Il eut un sourire contrit.

« Je sais bien ce que tu penses, que chacun se place maintenant que le jeune roi a le vent avec lui.

– Je n’aurais pas cru possible que Baudoin assaille sa propre mère en la cité de Jérusalem, surtout. Sais-tu que des hommes ont été blessés ?

– Bien sûr, ne vois-tu pas que j’ai porté haubert tous ces derniers jours ? Les archers de la reine n’ont guère été plus amables ! »

Régnier inspira, frappant du poing sur le mur.

« Tout cela est ridicule ! S’entrebattre alors que Norredin5) rôde comme un loup affamé !

– Il faut faire cesser cette folie au plus tôt, je m’en accorde. Un jeune roi, à la main leste et de grand courage, voilà ce qu’il nous faut.

– As-tu oublié le serment prêté à la reine Mélisende ? A-t-elle démérité ? »

Raoul baissa les yeux, ennuyé. Il passa sa langue sur des lèvres craquelées avant de répondre.

« Les choses passent, Régnier. Il est temps pour le royaume d’avoir un roi à sa tête. »

Régnier d’Eaucourt grogna, le visage crispé. Il secoua la tête en désaccord, puis finalement ses épaules s’affaissèrent. Ses mains se portèrent à son baudrier, qu’il détacha sans un mot. Il le tendit à Raoul.

« Allons voir le sire connétable, mettre sauf ce qui peut l’être de la terre du Christ. » ❧

Notes

La situation politique du royaume de Jérusalem au XIIe siècle n’a jamais été très stable. La difficulté pour la dynastie régnante à se maintenir en place, la relative puissance des grands barons, l’imbrication dans les jeux des puissances régionales, ont entretenu le pouvoir royal dans un équilibre précaire, jusqu’à son effondrement face à Saladin dans le dernier quart du siècle.

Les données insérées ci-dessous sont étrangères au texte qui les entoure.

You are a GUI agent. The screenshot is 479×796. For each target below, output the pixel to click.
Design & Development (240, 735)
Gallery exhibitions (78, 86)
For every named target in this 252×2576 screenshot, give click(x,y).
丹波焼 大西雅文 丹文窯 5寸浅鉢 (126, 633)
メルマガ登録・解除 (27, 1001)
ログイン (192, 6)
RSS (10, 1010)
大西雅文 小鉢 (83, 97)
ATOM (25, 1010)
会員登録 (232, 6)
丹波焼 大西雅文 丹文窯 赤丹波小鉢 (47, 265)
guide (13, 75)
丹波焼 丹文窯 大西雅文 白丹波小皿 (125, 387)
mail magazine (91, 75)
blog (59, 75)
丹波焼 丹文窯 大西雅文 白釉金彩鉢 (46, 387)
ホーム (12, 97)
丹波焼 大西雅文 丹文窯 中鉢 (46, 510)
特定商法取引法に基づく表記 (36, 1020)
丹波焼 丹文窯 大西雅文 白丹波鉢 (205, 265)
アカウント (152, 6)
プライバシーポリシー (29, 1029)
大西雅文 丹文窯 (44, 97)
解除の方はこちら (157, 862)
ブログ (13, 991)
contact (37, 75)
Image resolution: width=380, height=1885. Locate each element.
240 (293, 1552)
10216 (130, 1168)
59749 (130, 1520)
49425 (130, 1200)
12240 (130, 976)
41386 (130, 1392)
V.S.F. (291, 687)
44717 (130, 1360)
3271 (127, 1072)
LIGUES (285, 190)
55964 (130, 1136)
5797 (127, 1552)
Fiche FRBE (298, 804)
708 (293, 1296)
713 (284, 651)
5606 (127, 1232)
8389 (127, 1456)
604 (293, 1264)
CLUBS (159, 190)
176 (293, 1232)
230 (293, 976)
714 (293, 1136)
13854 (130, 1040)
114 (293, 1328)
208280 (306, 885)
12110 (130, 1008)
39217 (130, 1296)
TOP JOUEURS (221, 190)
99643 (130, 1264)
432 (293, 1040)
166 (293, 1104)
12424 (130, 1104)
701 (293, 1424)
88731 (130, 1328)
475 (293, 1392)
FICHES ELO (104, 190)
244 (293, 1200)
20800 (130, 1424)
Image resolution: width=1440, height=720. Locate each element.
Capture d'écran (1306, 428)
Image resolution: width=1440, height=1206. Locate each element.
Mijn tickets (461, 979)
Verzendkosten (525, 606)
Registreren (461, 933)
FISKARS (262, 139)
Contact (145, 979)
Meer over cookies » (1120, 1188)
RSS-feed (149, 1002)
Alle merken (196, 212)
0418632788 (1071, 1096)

Les solutions trouvées pour tenter de consolider la continuité de la lignée furent parfois à l’origine des problèmes. Ainsi, Foulque tenait lui-même sa couronne de son mariage avec Mélisende, et Baudoin avant lui avait fortement ancré le pouvoir dans les mains de la reine, de façon à éviter qu’il ne soit accaparé par un époux étranger. Cela a malheureusement débouché sur une crise lorsque le jeune Baudoin fut en âge de régner et désireux de le faire.

La dissension alla jusqu’à un accord éphémère de partition du royaume et se termina par un siège en règle de la Tour de David où Mélisende s’était réfugiée, par les forces de Baudoin. Abandonnée par la plupart de ses soutiens, la reine mère accepta finalement de se retirer à Naplouse et ne prit plus part au gouvernement jusqu’à sa mort une dizaine d’années plus tard.

S’appuyant sur une analyse très fine des chartes délivrées par les chancelleries des deux dirigeants, Hans Eberhard Mayer propose une lecture plus complexe des événements, qu’il place en 1152, qui ont vu les deux souverains s’opposer. Je n’ai donc pas retenu le récit issu des écrits de Réné Grousset (Histoire des croisades et du royaume franc de Jérusalem - II. 1131-1187 L’équilibre, Paris : Perrin, 1935, 2006) auquel je préfère généralement le livre de Joshua Prawer, plus récent, pour resituer l’histoire du royaume dans une perspective de longue durée.

Références

Mayer Hans Eberhard, « Studies in the History of Queen Melisende of Jerusalem », dans Dumbarton Oaks Papers, vol. 26, 1972, p.93-182.

Prawer Joshua, Histoire du royaume latin de Jérusalem, Paris : CNRS éditions, 2001.

1)
Foulque d’Anjou, dit le jeune, (v.1092-1144) devenu roi de Jérusalem par son mariage avec Mélisende en 1131.
2)
Mélisende de Jérusalem (1101-1161) fille de Baudoin II du Bourcq, second roi de Jérusalem.
3)
Le roi Baudoin III de Jérusalem (1131-1162), fils de Foulque et de Mélisende, frère d’Amaury.
4)
Partie amovible de la coiffe qui protège le bas du visage.
5)
Nur al-Dîn, fils et successeur de Zankî, homme d’état et chef de guerre d’origine turque (vers 1117/8 - 1174).